Moscou - Pressionado pelo avanço do desmatamento na Amazônia, o presidente Jair Bolsonaro (sem partido) afirmou, durante participação no Fórum Econômico Internacional de São Petesburgo, evento sediado pelo governo da Rússia para debater as parcerias e desafios das nações da região, nesta sexta (4), que o Brasil "tem orgulho" de preservar a Amazônia. O mandatário citou dados de preservação, um dos principais flancos de desgaste de seu governo na arena internacional.

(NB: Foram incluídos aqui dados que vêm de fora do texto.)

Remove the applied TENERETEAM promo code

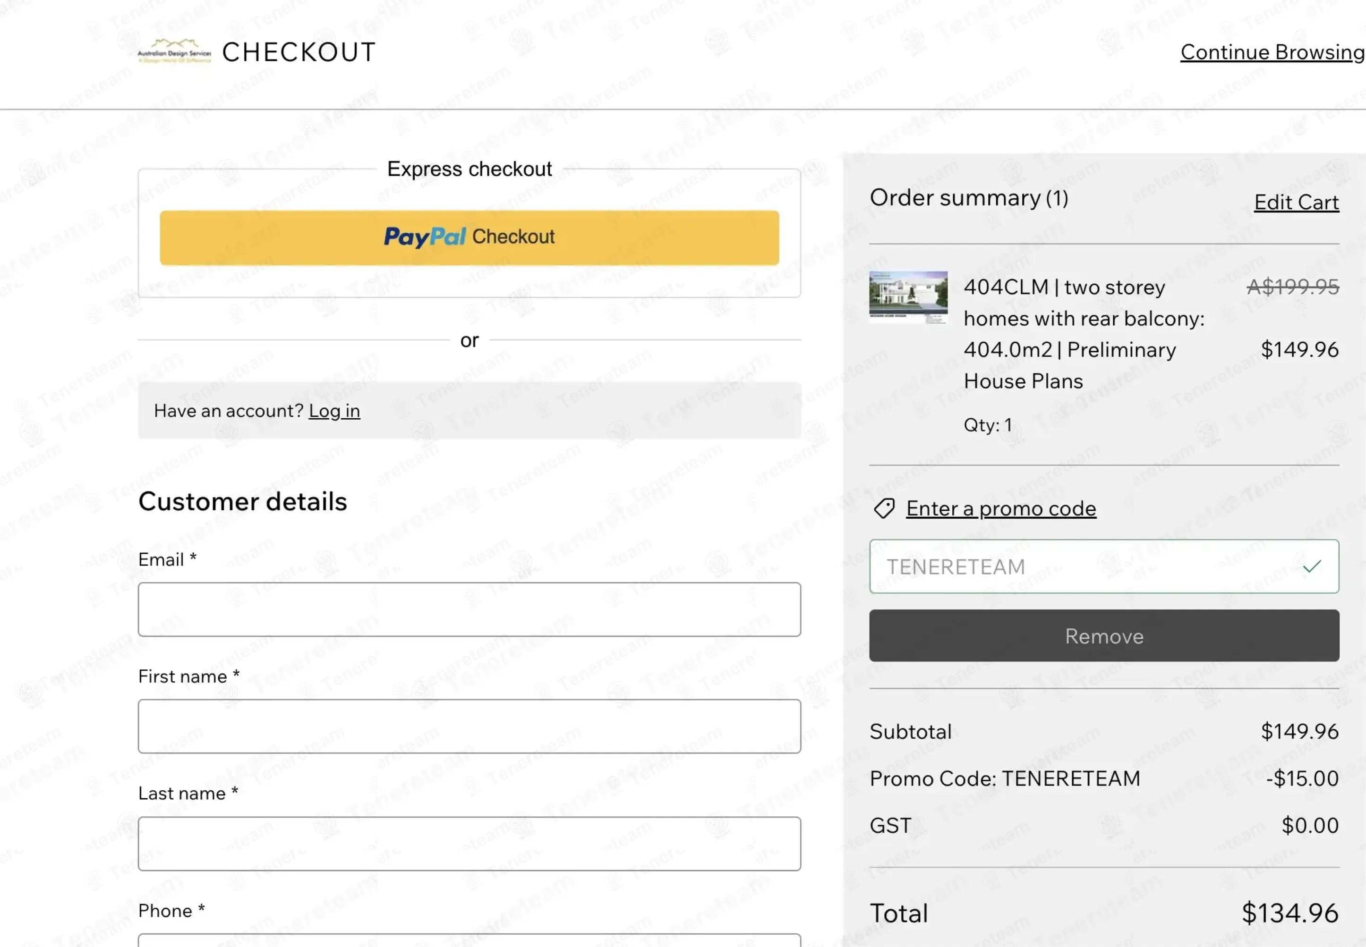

"A agricultura brasileira atende aos mais altos requisitos sanitários e de sustentabilidade. Apenas 27% de nosso território é utilizado pelo agronegócio. Temos orgulho de conservar 84% de nosso bioma amazônico e 66% de nossa vegetação nativa", disse Bolsonaro, em pronunciamento gravado e retransmitido no fórum.

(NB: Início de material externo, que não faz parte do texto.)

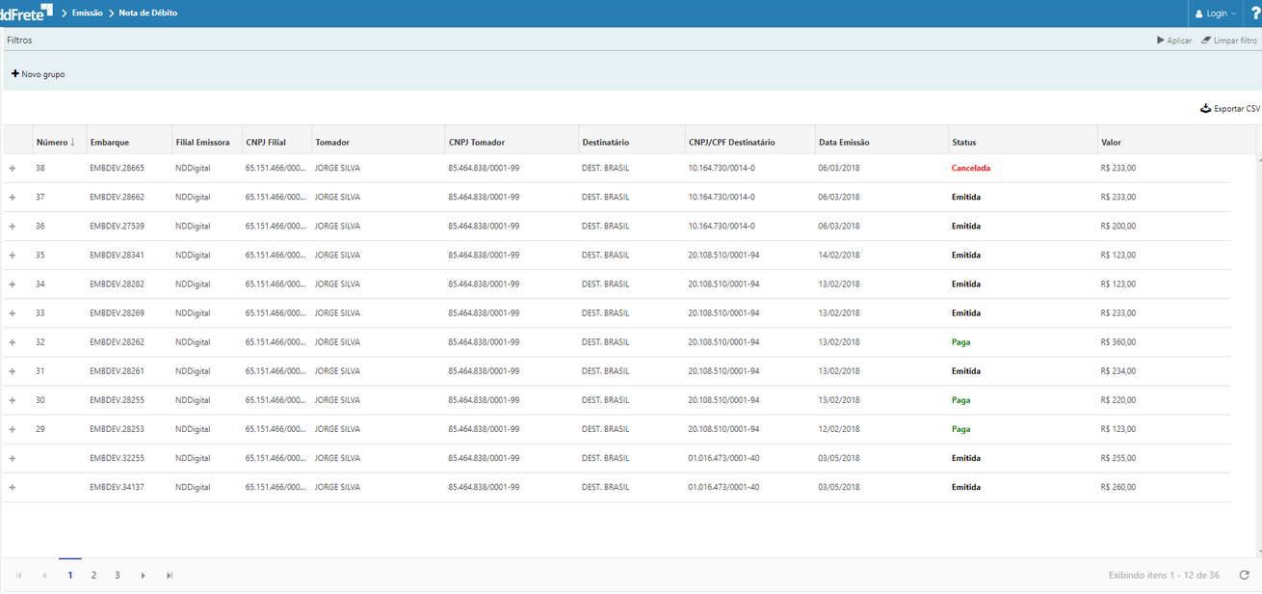Go to page 2 of results
The image size is (1262, 594).
click(93, 575)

O evento foi liderado pelo presidente da Rússia, Vladimir Putin. Participaram por videconferência o emir do Qatar, xeque Tamim bin Hamad al-Thani, e o governante da Áustria, Sebastian Kurz. Assim como Bolsonaro, o líder argentino, Alberto Fernández, fez um pronunciamento em vídeo gravado.
Bolsonaro centrou seu discurso nas relações do Brasil com a Rússia e com a Eurásia e disse que o País quer aprofundar relações comerciais com os países da região. O presidente brasileiro também tratou brevemente da pauta comercial com a Rússia, ao citar que ambas economias estão "inseridas de forma positiva na cadeia de valor do agronegócio". Ele defendeu, no entanto, que essa pauta comercial incorpore também um grau maior de desenvolvimento, abrangendo produtos de maior valor agregado. A pressão internacional sobre o Brasil no meio ambiente ocorre pelo avanço do desmatamento.
Em abril, pelo segundo mês seguido a Amazônia bateu o recorde recente de desmatamento, segundo dados do Deter, sistema do Inpe.